What does hold together is language, the poems speaking to their collection’s title. On the one hand,
the poems, in conjunction, hope to explore selfhood not by definition, but by carving out possibility through these groupings of similarities of meanings. On the other hand, Militello brings us back to the etymology of ‘thesaurus’ as a storehouse or treasure, especially with her ability to make musical rough sounds:
The machine in us becomes what mixes
to make a man, what picks him from a pile
of bones. Drink from this and it will itch
in you, bewitch you, cause you to begin. (3)

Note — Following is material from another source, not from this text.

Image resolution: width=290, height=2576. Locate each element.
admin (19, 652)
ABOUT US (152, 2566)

This passage in particular alternates between soft hums of ‘m,’ lulling ‘ou,’ and strikes of ‘x’s, ‘k’s, the mouthful immediately engaging our auditory attention for the contrasts and shifts that will sustain us throughout Body Thesaurus. We are being remade through redirection of our attention away from ourselves, beyond our current circumstances and the tired ways we talk about them. Militello isn’t necessarily telling us much we don’t already know within these piles of bones, but she does so accessibly, crafting images that ultimately feel so starkly intuitive, threading together phrases so surprisingly natural to how the mouth moves, we want them to be as integral to our physical bodies as the figures she allows us to inhabit.

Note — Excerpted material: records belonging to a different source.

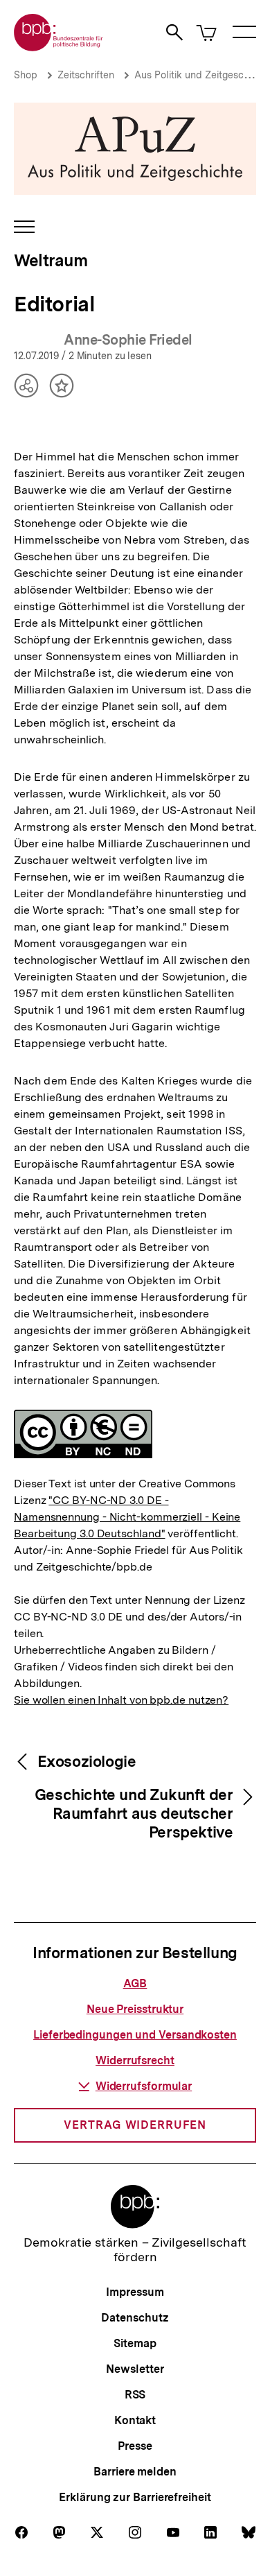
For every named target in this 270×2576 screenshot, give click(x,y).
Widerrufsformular (144, 2086)
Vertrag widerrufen (135, 2125)
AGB (135, 1983)
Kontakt (135, 2420)
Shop (25, 74)
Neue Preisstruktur (135, 2009)
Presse (135, 2446)
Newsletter (134, 2369)
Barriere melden (135, 2471)
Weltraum (50, 260)
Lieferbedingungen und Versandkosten (135, 2034)
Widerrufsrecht (135, 2060)
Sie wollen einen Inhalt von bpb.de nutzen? (121, 1699)
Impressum (134, 2292)
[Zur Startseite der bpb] (59, 47)
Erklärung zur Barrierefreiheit (134, 2497)
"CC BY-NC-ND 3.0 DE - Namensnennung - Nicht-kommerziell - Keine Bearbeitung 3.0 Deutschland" (127, 1517)
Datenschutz (134, 2317)
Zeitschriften (85, 74)
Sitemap (135, 2343)
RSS (135, 2394)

I first came to Militello’s work during a reading as she promoted her 2009 collection Flinch of Song. So sharp and confident as she offered those poems, every word felt a devastating comfort. This is why I’ve kept her close, and why I’ve looked to her work for guidance in my own writing and escape from it, by turns. These years later, making imagination and reality irrelevant distinctions to the heart of a memory, the title poem “Body Thesaurus” points directly inwards, reminds me why it is so important to understand,
Your lids are the lime-lined,
impromptu graves of thieves. As a mind,
your body is a wall of leaves; let its edges whisper (59)
We might be unsure of ourselves, but we are trying, searching for a quiet song, a dark woods that holds not the word, but the many words that make real the feeling we had as we understood how incomplete we were yesterday.
Christine Holm began writing poetry while employed in social services and continues to find spaces where creative work overlaps with community service, from writing with palliative care patients through Poesia del Sol to teaching inmates with The Writers in Prison Project.